Although window glass has been described above, the solar shading material of the present invention is not limited to this, and includes external solar shading materials such as top lights for daylighting, daylighting roofs, eaves, awnings, transparent external louvers, and horizontal type solar shading materials. and slats for vertical blinds,
It can be applied to indoor solar shading parts such as roll blinds, curtains, and drapes. Furthermore, it can be applied to external walls, etc.

When using the solar shading material of the present invention indoors, the temperature of the air near the glass or between the indoor solar shading material and the glass will rise, so the air in this area will be exhausted outside using a fan, etc. It is also possible to do so.

[Effect of idea]

As described above, the solar radiation shielding material of the present invention can enhance reflection to the outside and suppress the amount of heat radiation from the indoor side toward the interior, and can increase the solar radiation shielding effect. Moreover, it can diffuse transmitted light and reflected light from the outside and inside, thereby reducing glare.

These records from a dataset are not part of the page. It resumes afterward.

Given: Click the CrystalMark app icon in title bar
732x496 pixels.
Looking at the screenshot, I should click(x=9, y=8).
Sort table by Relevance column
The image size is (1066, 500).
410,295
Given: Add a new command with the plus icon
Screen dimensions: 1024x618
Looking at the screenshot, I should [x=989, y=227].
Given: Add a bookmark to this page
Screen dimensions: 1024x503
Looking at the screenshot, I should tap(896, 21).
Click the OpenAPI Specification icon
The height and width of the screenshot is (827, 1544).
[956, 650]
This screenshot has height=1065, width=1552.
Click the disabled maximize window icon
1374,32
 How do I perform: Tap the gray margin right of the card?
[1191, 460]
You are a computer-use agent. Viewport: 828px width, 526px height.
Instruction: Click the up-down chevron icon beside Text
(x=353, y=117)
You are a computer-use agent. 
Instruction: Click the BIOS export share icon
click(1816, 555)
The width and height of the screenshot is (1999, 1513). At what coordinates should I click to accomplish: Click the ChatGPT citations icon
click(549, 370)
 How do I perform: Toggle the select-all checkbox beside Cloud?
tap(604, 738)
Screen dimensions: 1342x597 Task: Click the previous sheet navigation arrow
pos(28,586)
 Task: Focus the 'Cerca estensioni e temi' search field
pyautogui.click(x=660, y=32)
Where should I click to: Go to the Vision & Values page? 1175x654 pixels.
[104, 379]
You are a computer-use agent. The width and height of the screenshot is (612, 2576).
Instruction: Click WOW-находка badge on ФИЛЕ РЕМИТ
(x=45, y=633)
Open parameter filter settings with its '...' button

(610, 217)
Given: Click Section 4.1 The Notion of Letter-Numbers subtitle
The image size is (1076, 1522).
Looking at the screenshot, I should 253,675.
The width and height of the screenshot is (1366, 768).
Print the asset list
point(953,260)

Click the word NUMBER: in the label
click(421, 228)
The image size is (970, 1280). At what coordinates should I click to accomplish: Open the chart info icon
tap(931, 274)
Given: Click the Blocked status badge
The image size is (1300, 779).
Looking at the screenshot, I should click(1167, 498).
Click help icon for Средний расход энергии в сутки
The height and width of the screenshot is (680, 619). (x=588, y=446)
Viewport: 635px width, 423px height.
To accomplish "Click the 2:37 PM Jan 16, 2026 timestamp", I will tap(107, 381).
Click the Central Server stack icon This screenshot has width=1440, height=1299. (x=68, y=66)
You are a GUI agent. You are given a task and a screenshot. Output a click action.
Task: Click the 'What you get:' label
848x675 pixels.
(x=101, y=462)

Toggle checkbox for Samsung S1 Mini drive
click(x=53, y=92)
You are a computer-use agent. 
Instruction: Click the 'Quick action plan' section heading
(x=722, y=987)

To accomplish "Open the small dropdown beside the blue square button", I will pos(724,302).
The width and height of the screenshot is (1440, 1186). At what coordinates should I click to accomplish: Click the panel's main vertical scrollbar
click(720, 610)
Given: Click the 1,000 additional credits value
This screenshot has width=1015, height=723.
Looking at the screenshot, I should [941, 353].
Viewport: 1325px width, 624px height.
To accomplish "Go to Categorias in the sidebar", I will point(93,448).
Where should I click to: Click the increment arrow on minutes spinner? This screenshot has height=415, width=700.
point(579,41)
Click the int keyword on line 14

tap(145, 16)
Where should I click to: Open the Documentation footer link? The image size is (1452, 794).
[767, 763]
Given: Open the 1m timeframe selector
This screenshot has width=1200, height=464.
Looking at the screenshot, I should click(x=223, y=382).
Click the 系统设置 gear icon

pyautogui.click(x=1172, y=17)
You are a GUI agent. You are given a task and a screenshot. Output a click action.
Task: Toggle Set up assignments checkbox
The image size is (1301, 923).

In addition, it can be manufactured easily and inexpensively, as it requires only a coating on a transparent substrate such as glass, processing such as fine irregularities, and mixing semi-milk particles, and is easy to handle. .

[Brief explanation of the drawing]

Fig. 1 is a sectional view showing the first embodiment of the solar radiation shielding material of the present invention, Fig. 2 is a sectional view showing the second embodiment, Fig. 3 is a graph showing the characteristics of the fluororesin layer, and Fig. 4 is a graph showing the characteristics of the aluminum vapor deposited layer, the fifth
The figure is a graph showing the characteristics of the selective transmission layer, and FIGS. 6 and 7 are explanatory diagrams explaining the radiant energy balance of a black body. 1...Glass, 2...Aluminum vapor deposition layer, 3
...Fluororesin layer, 4...Selective transmission layer, 5...Radiant heat, 6...Radiant heat, 7...Minute unevenness.

Claims (1)

[Claims for Utility Model Registration] (1) An ultra-thin reflective layer made of aluminum evaporation that is transparent to visible light is provided on the outdoor side of a transparent substrate such as glass, and an ultra-thin reflective layer is provided on the outdoor side of the reflective layer. A selective emission layer made of fluororesin that transmits visible light and selectively emits long waves in the wavelength range of 8 to 13 μm is provided. 1. A solar radiation shielding material comprising a selectively transmitting layer that is transparent and has a low emissivity in the long wavelength region of the infrared region, and further comprising a light diffusion means provided on the layer or the base. (2) The solar radiation shielding material according to claim 1, wherein the light diffusion means forms fine irregularities on the layer surface or the base surface. (3) The solar radiation shielding material according to claim 1, in which the light diffusion means includes emulsion particles mixed into the layer.